Poll: Most Nevadans oppose Gold Butte changes, support public land protection
Nevadans oppose reductions to Gold Butte National Monument by a more than three-to-one margin, according to a Colorado College poll released Thursday morning, and a majority of respondents disprove of how the current administration has handled environmental issues.
The annual Conservation in the West poll, conducted by a bipartisan research team, surveyed 400 registered voters in eight Western states, including Nevada. The poll, with a 5 percent margin of error, found an uptick in westerners who view themselves as conservationists amid growing concern about a range of environmental issues, from poor streamflow to wildfires.
As was true under the prior administration, the poll showed broad support for public land. The poll found Western voters — in Arizona, Colorado, Idaho, Montana, New Mexico, Nevada, Utah and Wyoming — favor emphasizing public lands protection over energy production.
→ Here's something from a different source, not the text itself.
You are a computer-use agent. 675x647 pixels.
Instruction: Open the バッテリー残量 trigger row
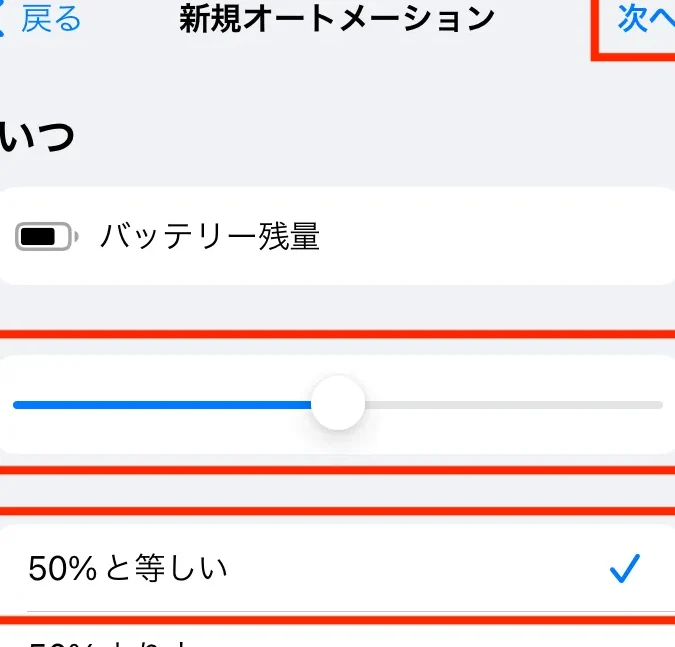(x=338, y=236)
Republican voters favor protection by a slim 6 percent margin, siding with Democrats (73 percent margin) and independents (52 percent margin).
Where there is partisan disagreement is over specific questions about how public lands should be managed. How much public land should be available to private companies? Does it make sense to privatize campgrounds? Should there be higher fees for crowded National Parks?
Most Nevadans — 70 percent — think shrinking the size of Gold Butte National Monument would be “a bad thing for the state.” Last year, Interior Secretary Ryan Zinke recommended shrinking the boundaries of Gold Butte, which was designated during the final days of the Obama administration. The monument is near Mesquite, 90 miles northeast of Las Vegas.
The poll also reflected the anti-establishment undercurrents running through both parties. A small majority of Nevadans — 53 percent — said their state representatives did not reflect their values. But when asked if their D.C. representatives shared their values, 79 percent said no.
After good hydrology last season, the Southwest and almost all of Nevada has experienced below average precipitation. Snowpack, which melts into rivers in the spring, is crucial for replenishing Western water supplies like the Colorado River. Concerns about what a lackluster start to the season means for streamflow was reflected in the survey, which was conducted in December. About 86 percent of Nevadans characterized low water levels as a serious issue.
Some other interesting findings:
- 66 percent of Nevadans support keeping Obama-era sage grouse management plans.
- 70 percent of Nevadans favor water conservation and recycling to meet city demand.
- 75 percent of Nevadans think the Colorado River, Las Vegas’ main water supply, is “at risk.”